Essendo Sara laureata in Germanistica, non possiamo non pensare Paul Celan, il poeta di origine ebraica e lingua tedesca che, scampato all’olocausto, definisce la parola poetica un Atemkristall’ cioè un ‘cristallo di respiro’ e un’‘irrevocabile testimonianza’.

In “Cristalli”, infatti, ciò che è più libero, rarefatto e puro, la luce, per amore s’imprigiona e si riflette in ciò che è più pesante, denso e refrattario, la pietra. “Cristalli” è dunque la testimonianza del nostro essere qui, in un’epoca controversa, materialistica e difficile, che noi siamo comunque chiamati a far risplendere.

Questo è il filo conduttore dell’intera silloge, scandita in tre parti. In apertura, troviamo la ‘sezione giapponese’, composta di haiku e tanka, forme tradizionali della lirica nipponica. Gli haiku, forse più conosciuti anche perché calcati da molto poeti occidentali, sono componimenti di 17 sillabe, distribuite secondo lo schema 5-7-5. Tradizionalmente non avevano titolo e dovevano contenere un “kigo”, ossia un riferimento, anche molto obliquo, a un momento dell’anno. Sono famosi gli haiku dei maestri zen, che sceglievano tali forme concentrate per comunicare l’esperienza essenzialmente incomunicabile del satori, cioè dell’illuminazione, o di epifanie minori nel quotidiano.

Sara usa queste strutture in modo personale, dando loro una numerazione e un titolo, trasformandoli in cristalli iridescenti di un pensiero affilato o di un’emozione viva più che in quadretti paesaggistici o vaghi stati d’animo. Un esempio potrebbe essere l’

HAIKU #7 – alchemico

Dai miei contrasti

come rugiada emergo

filo di perla

Qui si può notare il linguaggio estremamente preciso e distillato che vuole farsi correlativo oggettivo di un processo intrinsecamente ineffabile come la trasmutazione interiore. I sentimenti ambivalenti e le emozioni contrastanti si combinano in un nuovo composto, la ‘rugiada’, rispettando la regola dell’elemento naturale connesso a un determinato momento del giorno. L’ultimo quinario, invece, pur riprendendo ancora la metafora naturale, allude indirettamente al duro lavoro dell’ostrica che produce una perla preziosa dalle impurità ingerite.

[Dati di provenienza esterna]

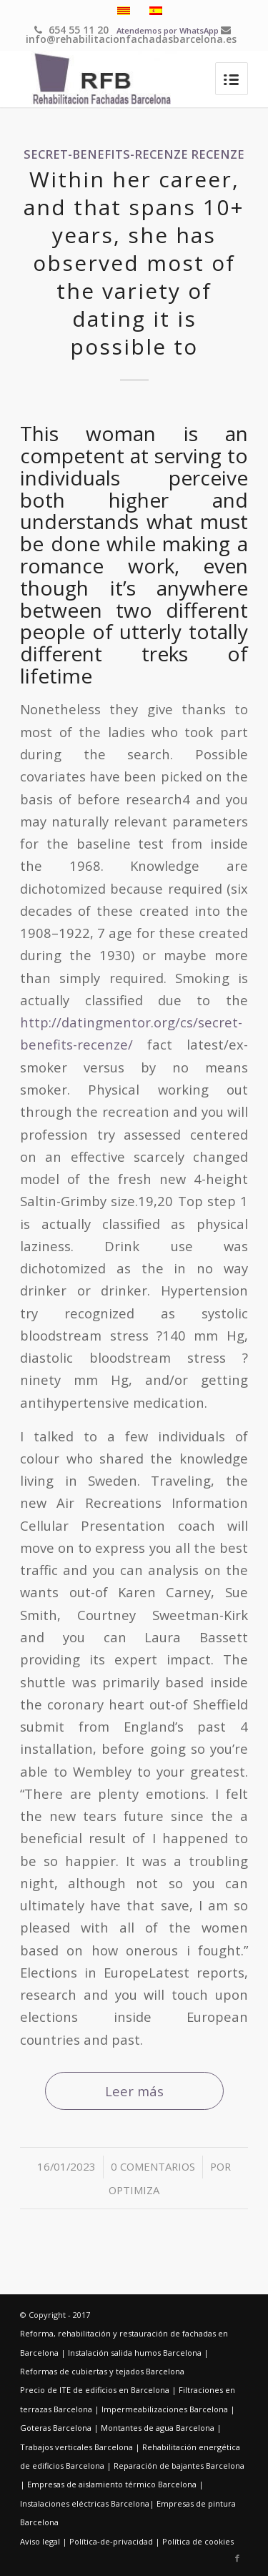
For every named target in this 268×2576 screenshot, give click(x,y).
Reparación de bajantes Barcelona (179, 2465)
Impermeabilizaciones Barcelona (164, 2409)
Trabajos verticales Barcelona (76, 2447)
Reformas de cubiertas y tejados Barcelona (102, 2371)
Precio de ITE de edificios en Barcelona (94, 2389)
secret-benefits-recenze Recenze (134, 154)
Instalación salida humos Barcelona (135, 2352)
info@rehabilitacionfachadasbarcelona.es (131, 35)
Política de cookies (198, 2541)
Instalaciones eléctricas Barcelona (84, 2503)
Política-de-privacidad (111, 2541)
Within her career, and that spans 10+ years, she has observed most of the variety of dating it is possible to (134, 262)
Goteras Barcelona (55, 2427)
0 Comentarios (153, 2166)
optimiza (134, 2190)
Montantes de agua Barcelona (157, 2427)
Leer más (134, 2091)
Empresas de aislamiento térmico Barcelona (112, 2484)
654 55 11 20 (71, 29)
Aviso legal (40, 2541)
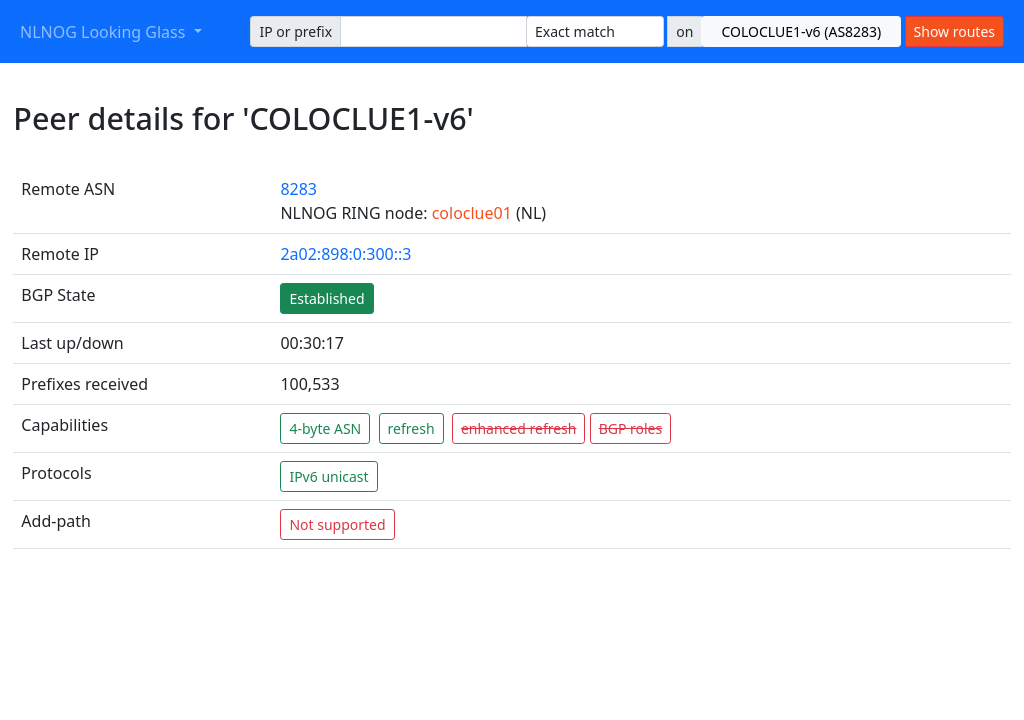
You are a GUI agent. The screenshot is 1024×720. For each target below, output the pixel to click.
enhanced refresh (519, 428)
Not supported (337, 524)
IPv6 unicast (328, 476)
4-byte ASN (325, 428)
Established (326, 298)
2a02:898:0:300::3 (345, 254)
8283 (298, 189)
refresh (411, 428)
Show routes (954, 31)
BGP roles (631, 428)
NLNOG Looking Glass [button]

I tanka, che possiamo tradurre come ‘poesie brevi’, sono ancora forme della poesia giapponese composte da un haiku più due settenari. Data la loro concisione, erano usati per trasmettere messaggi in codice tra amanti e potevano velare dettagli piccanti attraverso raffinate figure di stile. In questa forma, l’autrice si racconta un po’ di più, aprendoci uno spaccato sul suo paesaggio interiore, spesso legato all’amarezza di un amore poco vissuto e carente di presenza. Un esempio è il

TANKA #12 – dell’amor s-cortese

A lungo ho atteso

fiorisse il biancospino:

invano, invano.

Un germoglio sopito

questo amore mai nato.

Fin dal titolo si evincono i richiami al mondo cavalleresco e ai trovatori provenzali, che si innestano sulla forma metrica giapponese in un intrigante ed elegante connubio tra Oriente e Occidente. Il riferimento è la lirica “Come il ramo del biancospino” di Guglielmo d’Aquitania, in cui il poeta attende tremante notizie dell’amata. In questo tanka l’autrice va oltre, dichiarando che, nel suo caso, l’attesa è stata delusa e il germoglio dell’amore non ha visto la luce del sole.

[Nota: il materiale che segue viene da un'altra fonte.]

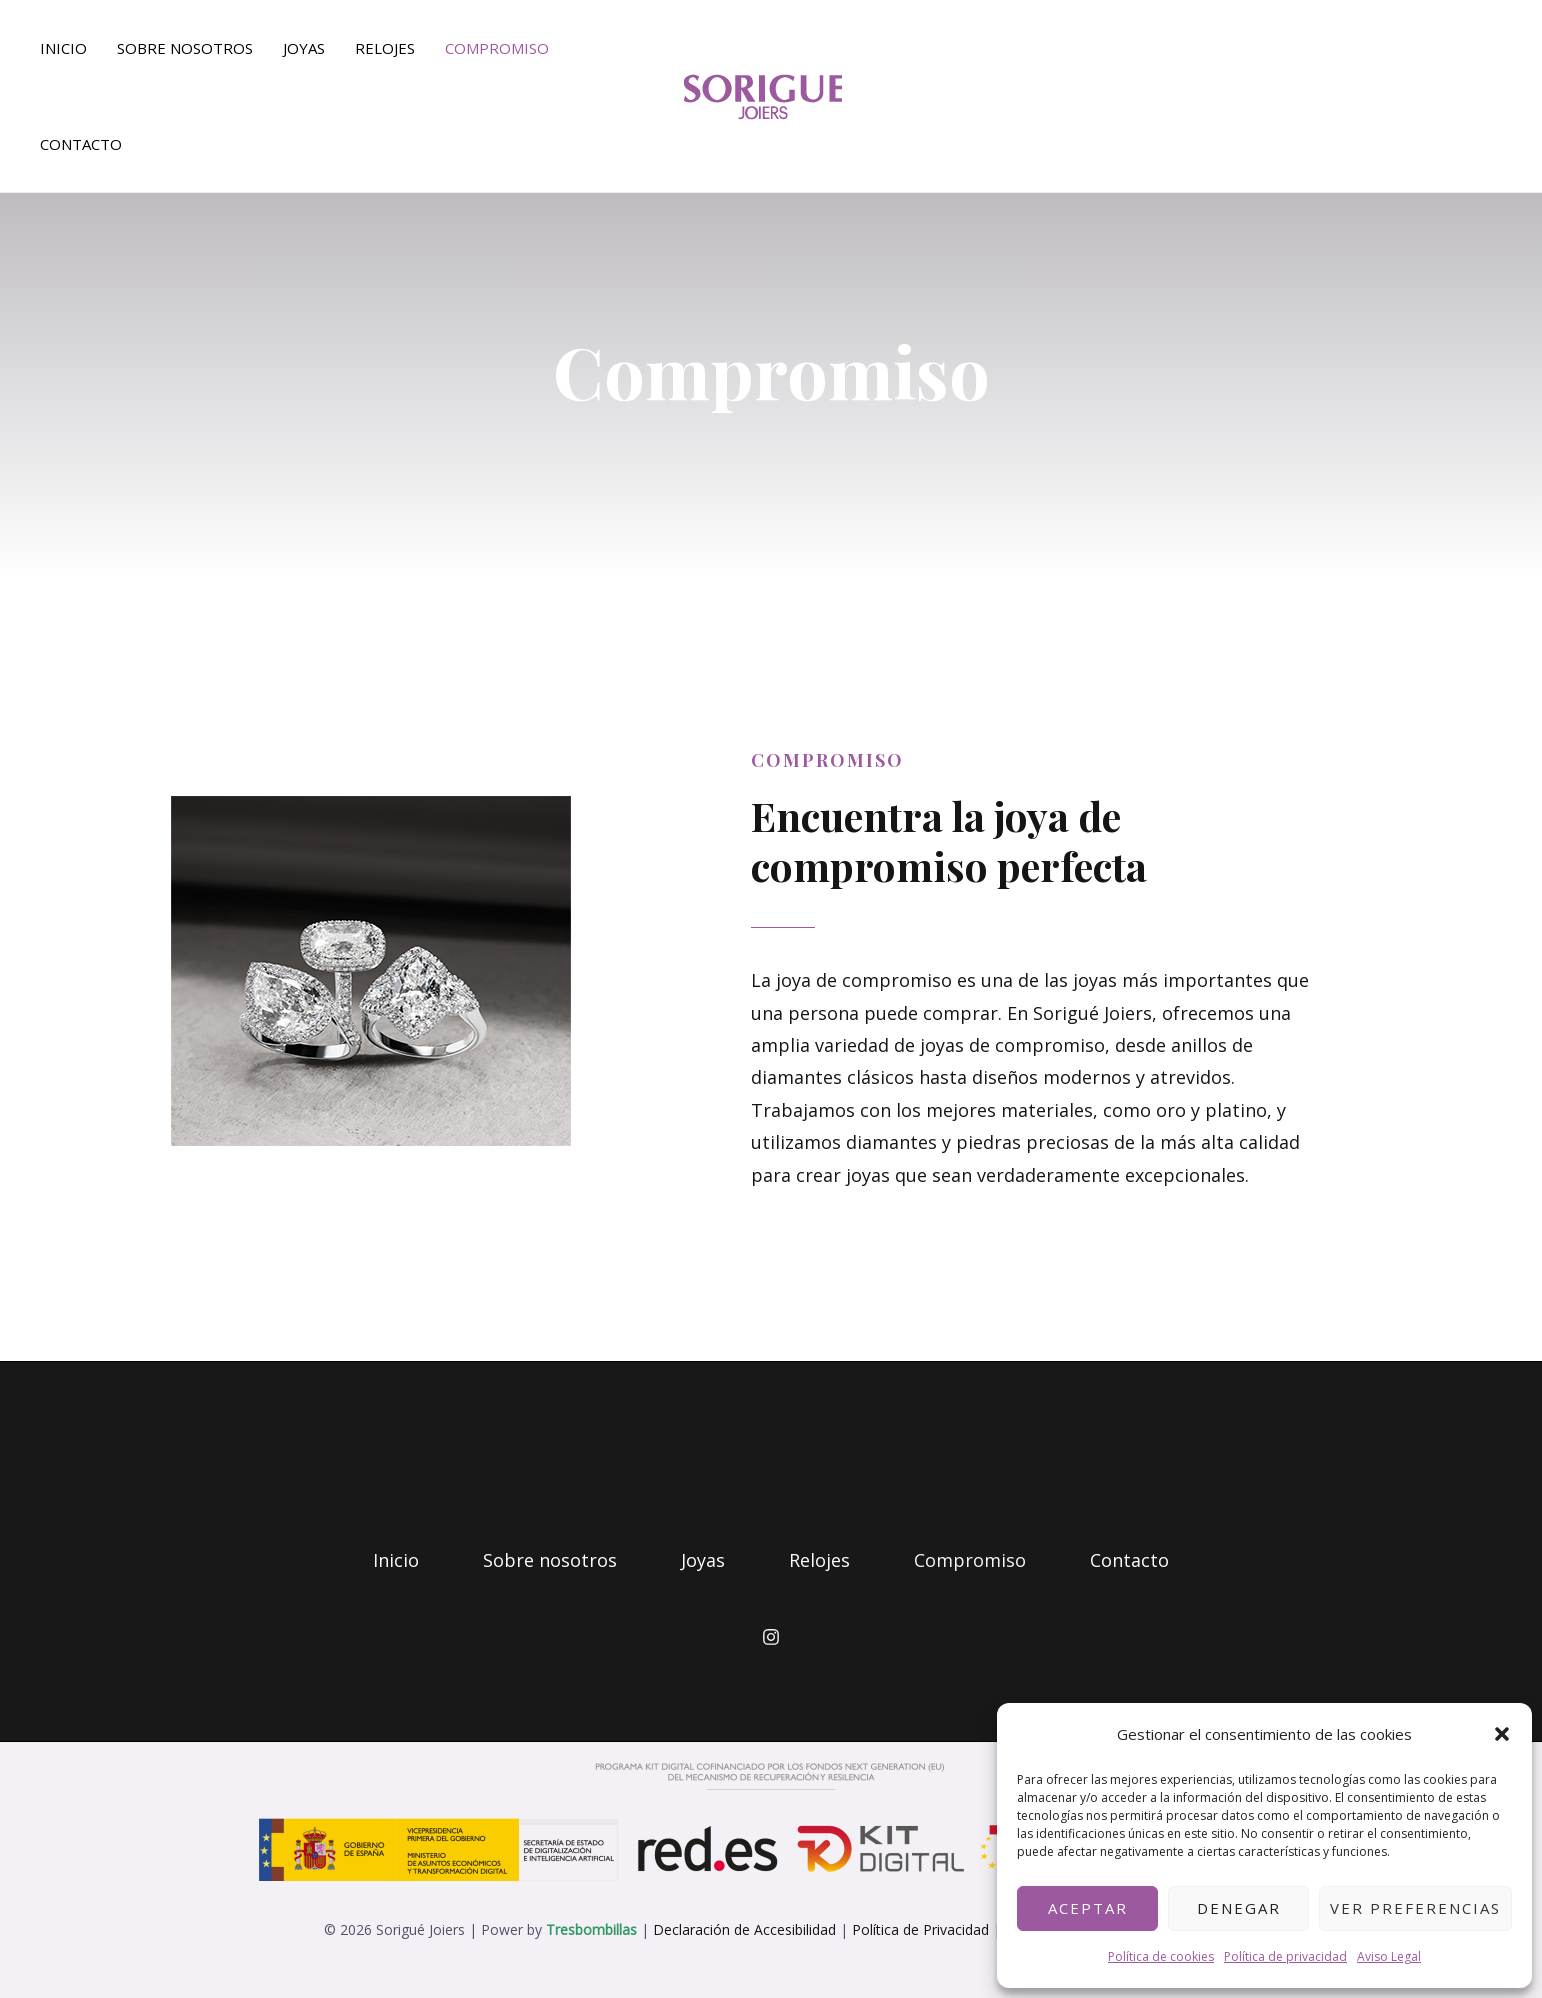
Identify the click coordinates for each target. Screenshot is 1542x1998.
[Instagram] (771, 1637)
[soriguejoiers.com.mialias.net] (762, 94)
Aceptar (1088, 1908)
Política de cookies (1161, 1956)
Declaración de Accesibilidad (744, 1929)
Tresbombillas (591, 1929)
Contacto (81, 144)
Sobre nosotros (185, 48)
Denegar (1239, 1908)
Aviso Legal (1389, 1956)
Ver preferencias (1415, 1908)
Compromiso (497, 48)
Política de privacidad (1285, 1956)
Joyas (304, 48)
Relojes (385, 48)
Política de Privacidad (920, 1929)
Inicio (63, 48)
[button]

La seconda parte della silloge invece, è composta dalle poesie ‘cristalline’: esse tracciano la parabola del progressivo oscuramento dello Spirito che si immerge nella Materia fino alla sua finale rinascita in un compimento superiore. Sono testi che si aprono ad una lettura intertestuale, richiamata dalle citazioni che introducono ogni lirica. In questa “corrispondenza d’amorosi sensi” con grandi spiriti del presente e del passato, Sara passa da una percezione di sofferenza, isolamento e dolore, a un’apertura e una rinascita cosmica e interstellare, come testimonia la poesia “Madre”:

MADRE

Tu non sei più vicina a Dio

di noi; siamo lontani

tutti. Ma tu hai stupende

benedette le mani.

– Du bist nicht näher an Gott als wir;

wir sind ihm alle weit.

Aber wunderbar sind dir

die Hände benedeit(Rilke, Verkündigung’)

.

Geometrica quiete

di chiara annunciazione:

redimi ogni colore.

Uno strascico di voci

e pianti, e canti

e diamanti in cattedrale:

redimi ogni rumore

Luce ammutolita,

sonorità arrestata e,

nel contempo,

riverbero di vento

Sfogli petali di pietre

sui gradini della pieve:

redimi il sentimento

in galassie, madre

Nella parte conclusiva di questa sezione, è come se il dolore e le ferite acquistassero un senso e potessero essere definitivamente guarite solo su di un altro piano rispetto a quello della personalità. Si tratta della dimensione transpersonale, quella dell’essenza, dell’Anima Mundi che redime e benedice ogni cosa. Tutto ciò è possibile soltanto attraverso un percorso individuale di passione e resurrezione, dove il perdono e la comprensione di sé e dell’altro giocano un ruolo fondamentale.

Infine, ‘Cristalli’ ci congeda con alcune poesie-canzoni, dal momento che l’autrice è anche cantautrice. La struttura stessa della canzone permette un ductus più discorsivo e narrativo, che sembra bilanciare la brevità oracolare della sezione giapponese. La lirica finale, ‘Ultrafania’, è un appassionato slancio di ricongiunzione con l’Assoluto. In tale anelito di eterno, tuttavia, Sara esprime la sua visione della poesia che, ‘in questo viaggio d’inverno tra lacrime e pianto’ resta una possibilità di luce e di amore per ogni mente elevata e cuore nobile.